[Extracted data]
Segment Open
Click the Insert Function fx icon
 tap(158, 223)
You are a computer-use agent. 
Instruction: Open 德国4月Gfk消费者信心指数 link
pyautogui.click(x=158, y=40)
Segment Closed
[Work to be completed] Your answer must be the records above, repeated exactly.

[Answer to this problem]
Click the Insert Function fx icon
 tap(158, 223)
You are a computer-use agent. 
Instruction: Open 德国4月Gfk消费者信心指数 link
pyautogui.click(x=158, y=40)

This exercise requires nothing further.